Bathymetry is an important input parameter or a frame that supports all marine research. Although there are global and regional initiatives to improve our understanding of seafloor topography [1, 2, 3], less than 25% of the world’s seas have been mapped with high resolution that is able to identify features of a few tens of meters in size [1]. Current global seafloor topography is estimated from altimeter data and augmented with available grids from a variety of techniques, mainly shipborne depth soundings [1, 2, 4, 5, 6, 7]. As compared to modern acoustic techniques, bathymetry derived from altimetry has a coarse spatial resolution [8]. However, the data from altimeter missions enabled revelling of buried and unmapped features of global seafloor topography [4, 9]. Altimeter data supplemented the sparse shipborne soundings and improved our knowledge of the seafloor topography by bathymetry inversion from altimeter-derived gravity anomalies. Global marine gravity grids formed from high-density altimeter data (e.g. [10, 11]) and digital data bases of shipborne soundings (e.g. [10]) enabled estimation of global seafloor topography [11].

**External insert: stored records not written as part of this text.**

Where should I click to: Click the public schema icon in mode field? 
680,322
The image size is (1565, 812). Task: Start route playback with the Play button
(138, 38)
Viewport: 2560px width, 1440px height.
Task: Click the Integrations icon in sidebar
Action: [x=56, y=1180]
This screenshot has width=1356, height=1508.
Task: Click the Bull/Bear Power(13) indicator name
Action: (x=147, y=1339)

This chapter gives an overview of the relationship between the topography of the seafloor and gravity. Diverse approaches to estimate the bathymetry from altimeter-derived gravity data, in space and frequency domain, are briefly presented. Characteristics of frequently used global bathymetry models are depicted. Moreover, the chapter demonstrated the possibility of regional bathymetry modeling by the gravity-geologic method (GGM) in the Adriatic Sea. The estimated bathymetry grid was compared to global grids in the study area, and their quality was assessed as compared to chart soundings.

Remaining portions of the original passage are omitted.